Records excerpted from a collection
########################################

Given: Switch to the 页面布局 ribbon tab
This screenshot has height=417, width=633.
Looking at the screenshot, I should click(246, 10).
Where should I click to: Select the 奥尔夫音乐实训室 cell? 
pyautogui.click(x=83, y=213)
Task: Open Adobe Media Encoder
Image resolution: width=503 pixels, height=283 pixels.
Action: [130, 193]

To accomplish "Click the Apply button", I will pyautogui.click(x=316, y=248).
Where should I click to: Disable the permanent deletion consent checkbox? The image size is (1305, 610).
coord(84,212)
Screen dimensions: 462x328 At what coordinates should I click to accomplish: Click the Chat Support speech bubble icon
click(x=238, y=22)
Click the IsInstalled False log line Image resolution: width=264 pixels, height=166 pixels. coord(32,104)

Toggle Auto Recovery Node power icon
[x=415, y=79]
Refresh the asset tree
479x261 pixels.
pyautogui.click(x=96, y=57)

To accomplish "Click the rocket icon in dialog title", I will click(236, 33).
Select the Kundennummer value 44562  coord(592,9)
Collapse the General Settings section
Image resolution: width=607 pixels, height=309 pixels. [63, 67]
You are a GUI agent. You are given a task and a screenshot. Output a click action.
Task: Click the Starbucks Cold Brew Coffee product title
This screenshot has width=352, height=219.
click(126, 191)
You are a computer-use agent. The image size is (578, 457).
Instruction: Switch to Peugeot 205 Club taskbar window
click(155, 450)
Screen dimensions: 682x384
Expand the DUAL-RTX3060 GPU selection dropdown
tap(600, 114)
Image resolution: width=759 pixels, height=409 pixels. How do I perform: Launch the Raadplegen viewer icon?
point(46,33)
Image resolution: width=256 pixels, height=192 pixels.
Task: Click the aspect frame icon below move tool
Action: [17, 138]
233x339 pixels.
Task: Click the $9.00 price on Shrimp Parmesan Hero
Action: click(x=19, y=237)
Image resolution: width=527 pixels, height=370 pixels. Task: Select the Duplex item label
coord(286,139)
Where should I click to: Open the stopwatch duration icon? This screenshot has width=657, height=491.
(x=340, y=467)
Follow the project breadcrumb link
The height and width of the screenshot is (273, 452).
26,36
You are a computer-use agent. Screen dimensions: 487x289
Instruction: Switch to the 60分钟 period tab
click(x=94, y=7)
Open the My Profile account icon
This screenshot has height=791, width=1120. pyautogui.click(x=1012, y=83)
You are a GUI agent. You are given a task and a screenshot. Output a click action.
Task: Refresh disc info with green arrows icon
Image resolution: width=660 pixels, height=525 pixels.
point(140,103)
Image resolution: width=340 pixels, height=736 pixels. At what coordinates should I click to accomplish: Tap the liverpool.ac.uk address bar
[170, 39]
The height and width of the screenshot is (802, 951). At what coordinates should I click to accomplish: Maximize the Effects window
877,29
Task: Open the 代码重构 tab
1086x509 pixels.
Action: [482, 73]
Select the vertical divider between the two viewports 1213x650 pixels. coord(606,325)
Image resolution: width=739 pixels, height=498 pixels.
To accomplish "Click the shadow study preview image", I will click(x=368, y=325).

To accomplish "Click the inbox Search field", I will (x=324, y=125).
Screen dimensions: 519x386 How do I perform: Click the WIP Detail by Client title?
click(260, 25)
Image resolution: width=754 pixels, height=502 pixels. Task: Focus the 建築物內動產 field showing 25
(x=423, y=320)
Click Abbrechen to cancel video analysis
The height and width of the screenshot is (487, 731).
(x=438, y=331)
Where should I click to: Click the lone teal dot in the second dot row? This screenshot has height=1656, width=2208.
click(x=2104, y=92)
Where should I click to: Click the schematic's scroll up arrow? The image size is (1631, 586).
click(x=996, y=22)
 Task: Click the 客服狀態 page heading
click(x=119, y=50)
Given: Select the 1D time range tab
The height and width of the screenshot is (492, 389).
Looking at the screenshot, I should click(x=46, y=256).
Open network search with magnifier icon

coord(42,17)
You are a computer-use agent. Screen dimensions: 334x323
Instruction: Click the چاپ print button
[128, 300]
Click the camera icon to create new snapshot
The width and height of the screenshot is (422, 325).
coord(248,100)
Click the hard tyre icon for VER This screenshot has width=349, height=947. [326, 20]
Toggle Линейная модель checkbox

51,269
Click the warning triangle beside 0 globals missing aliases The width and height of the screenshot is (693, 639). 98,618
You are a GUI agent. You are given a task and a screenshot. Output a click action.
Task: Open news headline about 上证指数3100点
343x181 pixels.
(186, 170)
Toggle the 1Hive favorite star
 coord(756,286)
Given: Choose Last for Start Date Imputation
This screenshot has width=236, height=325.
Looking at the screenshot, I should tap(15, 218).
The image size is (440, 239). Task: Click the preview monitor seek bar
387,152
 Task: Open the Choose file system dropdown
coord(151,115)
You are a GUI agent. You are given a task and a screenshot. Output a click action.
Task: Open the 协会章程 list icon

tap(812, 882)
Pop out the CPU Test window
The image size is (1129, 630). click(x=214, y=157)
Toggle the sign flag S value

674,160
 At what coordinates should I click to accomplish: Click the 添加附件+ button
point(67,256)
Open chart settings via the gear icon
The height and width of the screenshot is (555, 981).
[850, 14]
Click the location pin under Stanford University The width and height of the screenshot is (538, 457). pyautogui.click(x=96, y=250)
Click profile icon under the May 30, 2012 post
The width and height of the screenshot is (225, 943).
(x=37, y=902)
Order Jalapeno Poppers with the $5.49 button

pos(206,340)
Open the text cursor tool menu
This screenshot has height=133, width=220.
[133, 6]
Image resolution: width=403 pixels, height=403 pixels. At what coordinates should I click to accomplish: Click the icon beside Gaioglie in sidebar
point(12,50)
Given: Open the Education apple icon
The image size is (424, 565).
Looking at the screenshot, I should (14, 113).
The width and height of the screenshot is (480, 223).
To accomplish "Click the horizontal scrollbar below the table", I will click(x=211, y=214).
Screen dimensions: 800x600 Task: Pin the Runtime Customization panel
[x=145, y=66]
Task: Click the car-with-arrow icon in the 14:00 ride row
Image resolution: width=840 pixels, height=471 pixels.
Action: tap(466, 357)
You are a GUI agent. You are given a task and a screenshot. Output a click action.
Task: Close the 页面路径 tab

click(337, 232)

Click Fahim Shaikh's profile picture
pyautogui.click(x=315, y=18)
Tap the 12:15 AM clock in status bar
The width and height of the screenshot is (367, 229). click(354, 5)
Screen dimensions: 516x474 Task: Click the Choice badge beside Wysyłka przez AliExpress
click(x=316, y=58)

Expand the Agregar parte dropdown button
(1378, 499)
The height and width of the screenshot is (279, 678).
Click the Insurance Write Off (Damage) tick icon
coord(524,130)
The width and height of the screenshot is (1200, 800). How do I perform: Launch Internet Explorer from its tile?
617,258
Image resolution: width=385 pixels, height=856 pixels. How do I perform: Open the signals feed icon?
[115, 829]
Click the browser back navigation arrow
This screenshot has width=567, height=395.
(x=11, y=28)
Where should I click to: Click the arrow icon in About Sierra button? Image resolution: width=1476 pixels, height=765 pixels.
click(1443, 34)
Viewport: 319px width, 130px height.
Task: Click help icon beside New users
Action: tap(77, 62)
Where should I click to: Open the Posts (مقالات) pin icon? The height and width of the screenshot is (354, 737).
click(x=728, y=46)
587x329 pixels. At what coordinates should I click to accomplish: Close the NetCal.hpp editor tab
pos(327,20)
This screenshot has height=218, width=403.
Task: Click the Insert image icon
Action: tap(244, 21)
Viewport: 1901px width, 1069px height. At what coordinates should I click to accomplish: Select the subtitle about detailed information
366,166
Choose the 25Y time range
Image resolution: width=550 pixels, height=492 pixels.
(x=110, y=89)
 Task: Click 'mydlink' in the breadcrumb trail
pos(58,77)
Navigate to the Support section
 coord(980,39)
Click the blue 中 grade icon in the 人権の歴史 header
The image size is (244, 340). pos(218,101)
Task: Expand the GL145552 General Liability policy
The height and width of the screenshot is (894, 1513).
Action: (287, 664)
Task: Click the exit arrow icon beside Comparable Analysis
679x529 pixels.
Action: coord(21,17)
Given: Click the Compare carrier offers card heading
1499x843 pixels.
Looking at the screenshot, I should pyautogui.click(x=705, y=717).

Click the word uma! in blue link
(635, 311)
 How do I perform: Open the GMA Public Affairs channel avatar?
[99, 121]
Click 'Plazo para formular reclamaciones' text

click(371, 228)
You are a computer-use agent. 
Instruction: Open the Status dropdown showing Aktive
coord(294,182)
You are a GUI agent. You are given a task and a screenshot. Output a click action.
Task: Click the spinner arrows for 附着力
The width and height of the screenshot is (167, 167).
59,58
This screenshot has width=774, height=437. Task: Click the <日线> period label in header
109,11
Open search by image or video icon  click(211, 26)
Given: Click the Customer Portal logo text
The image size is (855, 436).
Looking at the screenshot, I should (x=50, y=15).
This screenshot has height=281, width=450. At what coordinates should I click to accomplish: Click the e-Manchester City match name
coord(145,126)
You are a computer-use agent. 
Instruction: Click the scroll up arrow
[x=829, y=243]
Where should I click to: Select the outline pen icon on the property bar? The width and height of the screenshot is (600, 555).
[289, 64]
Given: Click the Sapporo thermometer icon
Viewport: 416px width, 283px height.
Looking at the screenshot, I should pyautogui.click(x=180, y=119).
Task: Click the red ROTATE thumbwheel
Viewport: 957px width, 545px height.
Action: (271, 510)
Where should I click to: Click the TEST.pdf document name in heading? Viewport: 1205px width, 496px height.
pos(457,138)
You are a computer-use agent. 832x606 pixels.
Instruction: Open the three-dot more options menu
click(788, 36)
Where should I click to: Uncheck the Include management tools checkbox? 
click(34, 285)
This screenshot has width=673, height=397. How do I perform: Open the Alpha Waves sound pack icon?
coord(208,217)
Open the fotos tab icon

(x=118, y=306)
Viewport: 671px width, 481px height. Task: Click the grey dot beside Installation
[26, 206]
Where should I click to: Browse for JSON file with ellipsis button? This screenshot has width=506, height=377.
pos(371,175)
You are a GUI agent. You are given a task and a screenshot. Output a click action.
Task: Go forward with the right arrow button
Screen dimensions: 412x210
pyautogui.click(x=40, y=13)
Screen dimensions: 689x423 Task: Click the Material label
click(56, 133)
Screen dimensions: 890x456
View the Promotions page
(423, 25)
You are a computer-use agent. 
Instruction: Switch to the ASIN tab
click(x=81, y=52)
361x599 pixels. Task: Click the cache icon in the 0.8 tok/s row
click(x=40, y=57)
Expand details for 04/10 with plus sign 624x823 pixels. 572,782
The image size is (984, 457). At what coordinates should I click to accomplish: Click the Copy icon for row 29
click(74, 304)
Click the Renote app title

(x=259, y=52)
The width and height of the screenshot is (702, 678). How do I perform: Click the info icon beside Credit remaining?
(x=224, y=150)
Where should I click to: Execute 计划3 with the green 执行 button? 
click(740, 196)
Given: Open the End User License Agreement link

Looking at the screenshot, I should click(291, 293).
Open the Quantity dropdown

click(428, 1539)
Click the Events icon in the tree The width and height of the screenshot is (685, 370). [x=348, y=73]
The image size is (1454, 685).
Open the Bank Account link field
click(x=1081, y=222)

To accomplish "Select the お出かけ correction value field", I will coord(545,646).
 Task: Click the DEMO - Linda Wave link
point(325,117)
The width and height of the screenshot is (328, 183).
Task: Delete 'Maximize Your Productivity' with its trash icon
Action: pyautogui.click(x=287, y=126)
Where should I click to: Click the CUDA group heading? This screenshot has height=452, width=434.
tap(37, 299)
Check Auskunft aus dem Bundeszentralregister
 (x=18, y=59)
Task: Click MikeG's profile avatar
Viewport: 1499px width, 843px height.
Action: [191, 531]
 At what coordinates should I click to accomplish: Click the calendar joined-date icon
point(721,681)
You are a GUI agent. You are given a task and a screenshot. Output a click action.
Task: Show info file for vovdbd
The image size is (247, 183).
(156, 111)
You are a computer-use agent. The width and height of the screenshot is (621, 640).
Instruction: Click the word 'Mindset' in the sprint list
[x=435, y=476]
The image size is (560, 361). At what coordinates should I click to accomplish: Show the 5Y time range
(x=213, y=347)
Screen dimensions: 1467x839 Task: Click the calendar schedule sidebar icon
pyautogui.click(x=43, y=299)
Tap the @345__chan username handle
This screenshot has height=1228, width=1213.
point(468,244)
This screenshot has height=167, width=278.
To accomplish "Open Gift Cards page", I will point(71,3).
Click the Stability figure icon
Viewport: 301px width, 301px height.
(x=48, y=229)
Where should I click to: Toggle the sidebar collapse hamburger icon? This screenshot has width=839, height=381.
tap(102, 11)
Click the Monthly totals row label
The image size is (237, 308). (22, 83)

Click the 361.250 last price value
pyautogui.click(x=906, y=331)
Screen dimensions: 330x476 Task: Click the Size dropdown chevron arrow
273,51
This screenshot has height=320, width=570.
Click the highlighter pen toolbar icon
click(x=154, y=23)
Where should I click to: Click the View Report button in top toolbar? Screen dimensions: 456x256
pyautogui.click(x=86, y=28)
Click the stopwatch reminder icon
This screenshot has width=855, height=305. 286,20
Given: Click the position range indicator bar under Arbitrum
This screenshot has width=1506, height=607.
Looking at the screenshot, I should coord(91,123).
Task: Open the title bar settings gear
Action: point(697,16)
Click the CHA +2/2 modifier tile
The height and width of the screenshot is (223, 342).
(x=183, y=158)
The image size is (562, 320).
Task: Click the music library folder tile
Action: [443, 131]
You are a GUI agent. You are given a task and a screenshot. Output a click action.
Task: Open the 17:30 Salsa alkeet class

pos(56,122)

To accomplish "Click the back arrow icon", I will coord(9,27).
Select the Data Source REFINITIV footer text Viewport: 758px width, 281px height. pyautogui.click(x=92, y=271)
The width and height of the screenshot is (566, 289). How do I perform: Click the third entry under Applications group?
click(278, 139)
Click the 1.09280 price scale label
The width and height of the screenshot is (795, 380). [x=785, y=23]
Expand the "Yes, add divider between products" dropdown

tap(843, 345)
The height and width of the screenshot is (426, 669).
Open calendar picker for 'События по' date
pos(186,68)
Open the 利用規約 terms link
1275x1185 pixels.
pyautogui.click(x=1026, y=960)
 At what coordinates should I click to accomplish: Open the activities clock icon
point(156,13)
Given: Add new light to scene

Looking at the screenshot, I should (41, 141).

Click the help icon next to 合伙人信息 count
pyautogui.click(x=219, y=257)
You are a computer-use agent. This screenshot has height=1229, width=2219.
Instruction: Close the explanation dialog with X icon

########################################

** Exercise details **
Show every line above in which the word "arrows" is found.

** Response for this exercise **
Task: Refresh disc info with green arrows icon
Task: Click the spinner arrows for 附着力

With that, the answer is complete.